Dalam simulakra terjadi perpaduan senyawa antara realitas asli dan realitas tiruan, orang sudah tidak bisa membedakan lagi mana yang asli dan yang palsu. Dua realitas ini menjelma dalam ruang dan waktu melalui media sosial, sehingga orang akan menegaskan bahwa realitas tiruan sudah dianggap sebagai realitas yang sebenarnya. Kondisi ini terjadi dalam keseharian hidup manusia dan merupakan suatu keniscayaan yang berada dilingkungan sekitar kita. Kita lebih mempercayai apa yang kita lihat tampilan dalam media sosial.
Sikap yang seharusnya dalam konten Simulakra
Penggunaan konten media sosial dengan simulakra yang terus menerus dilakukan, bukan tanpa masalah. Banyak masalah yang akan muncul dan terjadi, adanya tekanan psikologis yang menuntut pada seseorang untuk selalu tampil maksimal dalam kepalsuan, keinginan untuk sama dengan profill yang kita sukai dengan mempersonalisasi profil tersebut melalui realitas semu. Selaras dengan pendapat Andreassen (2016) menunjukkan bahwa penggunaan media sosial yang intens dapat terkait dengan peningkatan risiko depresi dan kecemasan. Tekanan untuk mempertahankan identitas online yang sempurna dan kebutuhan akan validasi sosial dapat menyebabkan stres dan masalah kesehatan mental lainnya. Secara aspek sosial orang lebih mempercayai hubungan yang dibangun melalui media sosial dibandingkan dalam realitas nyata, akhirnya merenggangkan hubungan nyata yang selama ini terjalin.
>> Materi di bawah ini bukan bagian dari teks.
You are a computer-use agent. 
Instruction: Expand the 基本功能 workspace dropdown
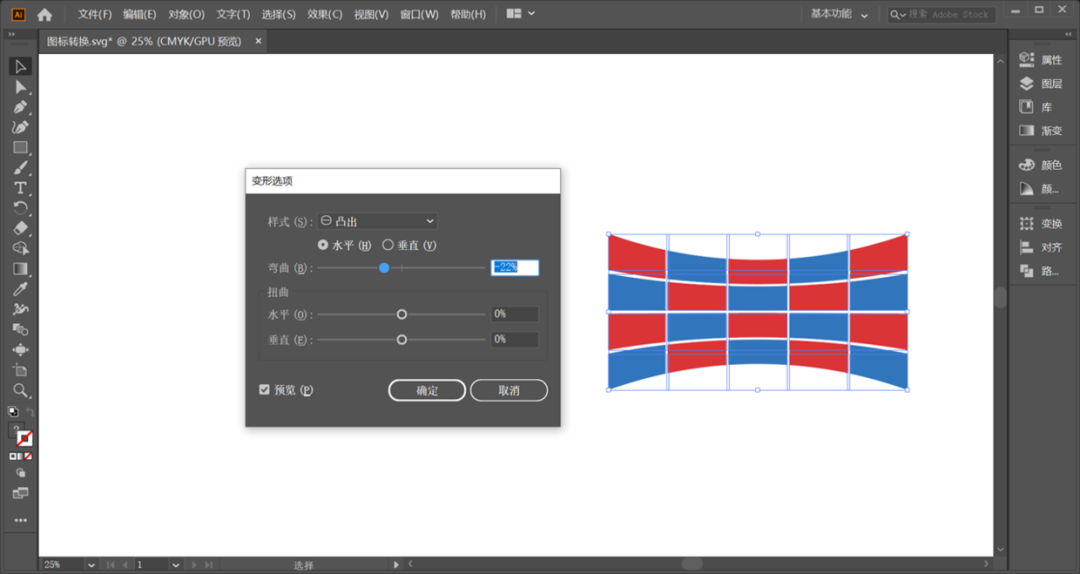coord(839,14)
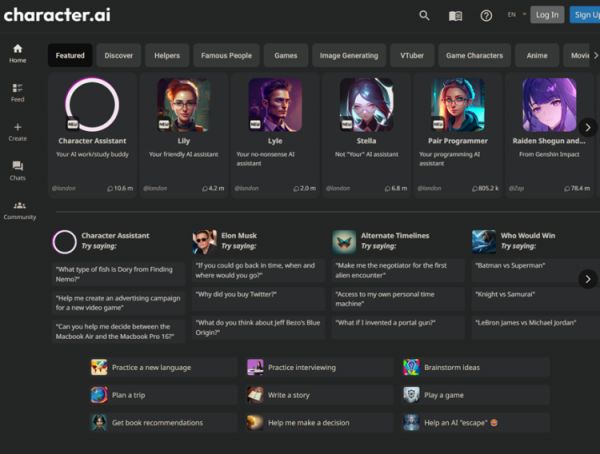Expand more suggestions with right arrow
The image size is (600, 454).
point(587,279)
Kemampuan untuk mengenali semua informasi dengan cermat dan teliti serta kemampuan untuk menilai kredibiltas sumber dengan baik, melalui Literasi digital. Dapat meningkatkan kesadaran dan pemahaman kita ketika akan membuat suatu konten.
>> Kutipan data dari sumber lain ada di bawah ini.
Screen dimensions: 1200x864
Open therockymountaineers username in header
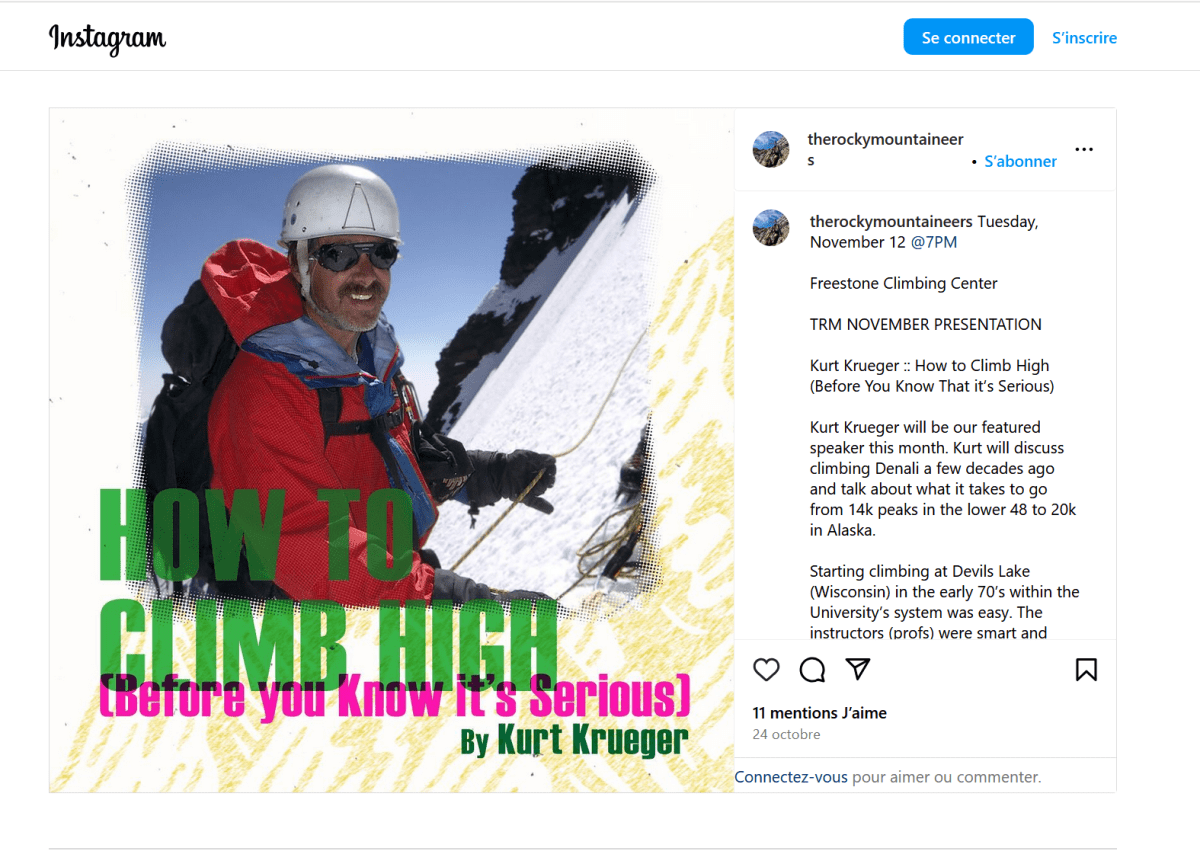click(x=885, y=149)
Penggunaan media sosial secara disiplin waktu, adanya penggunaan batasan waktu dapat membantu kita tidak terjebak dan terlena dalam media sosial secara terus menerus, dan kita dapat melihat secara proporsional tentang suatu objek.
Memprioritaskan hubungan yang dijalin langsung dalam realitas nyata, sehingga akan tercipta kedalaman kualitas hubungan yang apa adanya tanpa kepalsuan apapun.
Setting tampil apa adanya ketika membuat konten tampilan pribadi, tanpa adanya unsur-unsur rekayasa dan membangun identitas yang sehat.
Semua orang mempunyai ukuran-ukuran ideal menurut versinya masing-masing, namun ukuran yang dibuat minimal proporsional, dan masuk logika nalar sehat yang dapat dipahami oleh siapapun yang melihat kita.